### Records to use

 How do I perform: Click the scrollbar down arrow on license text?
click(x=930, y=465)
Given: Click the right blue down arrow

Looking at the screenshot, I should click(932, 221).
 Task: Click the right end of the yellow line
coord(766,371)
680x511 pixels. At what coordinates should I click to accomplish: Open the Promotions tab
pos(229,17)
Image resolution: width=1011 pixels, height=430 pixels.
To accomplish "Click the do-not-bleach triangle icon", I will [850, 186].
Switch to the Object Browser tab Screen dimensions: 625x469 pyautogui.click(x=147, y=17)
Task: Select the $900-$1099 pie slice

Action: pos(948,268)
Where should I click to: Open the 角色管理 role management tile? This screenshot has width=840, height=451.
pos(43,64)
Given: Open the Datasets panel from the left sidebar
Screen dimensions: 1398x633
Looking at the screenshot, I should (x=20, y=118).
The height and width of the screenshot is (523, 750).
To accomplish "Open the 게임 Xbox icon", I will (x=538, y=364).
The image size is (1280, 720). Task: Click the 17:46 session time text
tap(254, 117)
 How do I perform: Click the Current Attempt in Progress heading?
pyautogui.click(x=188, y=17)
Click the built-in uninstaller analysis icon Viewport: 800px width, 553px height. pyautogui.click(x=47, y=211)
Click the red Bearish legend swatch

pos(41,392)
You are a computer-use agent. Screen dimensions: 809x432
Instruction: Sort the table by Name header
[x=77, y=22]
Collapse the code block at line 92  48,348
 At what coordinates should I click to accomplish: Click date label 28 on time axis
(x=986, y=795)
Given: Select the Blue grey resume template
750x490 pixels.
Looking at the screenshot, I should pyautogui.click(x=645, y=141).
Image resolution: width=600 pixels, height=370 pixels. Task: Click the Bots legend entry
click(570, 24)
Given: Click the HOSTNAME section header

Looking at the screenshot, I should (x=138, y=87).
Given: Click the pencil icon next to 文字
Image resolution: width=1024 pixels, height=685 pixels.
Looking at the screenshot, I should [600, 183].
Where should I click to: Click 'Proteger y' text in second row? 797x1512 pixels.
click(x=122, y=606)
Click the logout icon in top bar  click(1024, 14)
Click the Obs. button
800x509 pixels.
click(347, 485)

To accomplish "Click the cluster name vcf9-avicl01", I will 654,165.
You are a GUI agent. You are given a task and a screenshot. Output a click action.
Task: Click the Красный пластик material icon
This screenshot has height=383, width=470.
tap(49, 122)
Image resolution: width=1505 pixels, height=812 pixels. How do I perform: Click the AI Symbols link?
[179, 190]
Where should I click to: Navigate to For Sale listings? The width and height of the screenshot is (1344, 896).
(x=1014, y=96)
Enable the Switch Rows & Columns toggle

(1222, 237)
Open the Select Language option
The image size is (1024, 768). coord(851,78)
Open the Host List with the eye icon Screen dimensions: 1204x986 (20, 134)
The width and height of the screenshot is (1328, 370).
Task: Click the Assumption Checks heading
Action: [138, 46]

### Your assignment
Your reply should be a verbatim retyping of the lines from the one that holds "Given: Click the pencil icon next to 文字" through the last line of the entries.

### Response to this exercise
Given: Click the pencil icon next to 文字
Image resolution: width=1024 pixels, height=685 pixels.
Looking at the screenshot, I should [600, 183].
Where should I click to: Click 'Proteger y' text in second row? 797x1512 pixels.
click(x=122, y=606)
Click the logout icon in top bar  click(1024, 14)
Click the Obs. button
800x509 pixels.
click(347, 485)

To accomplish "Click the cluster name vcf9-avicl01", I will 654,165.
You are a GUI agent. You are given a task and a screenshot. Output a click action.
Task: Click the Красный пластик material icon
This screenshot has height=383, width=470.
tap(49, 122)
Image resolution: width=1505 pixels, height=812 pixels. How do I perform: Click the AI Symbols link?
[179, 190]
Where should I click to: Navigate to For Sale listings? The width and height of the screenshot is (1344, 896).
(x=1014, y=96)
Enable the Switch Rows & Columns toggle

(1222, 237)
Open the Select Language option
The image size is (1024, 768). coord(851,78)
Open the Host List with the eye icon Screen dimensions: 1204x986 (20, 134)
The width and height of the screenshot is (1328, 370).
Task: Click the Assumption Checks heading
Action: [138, 46]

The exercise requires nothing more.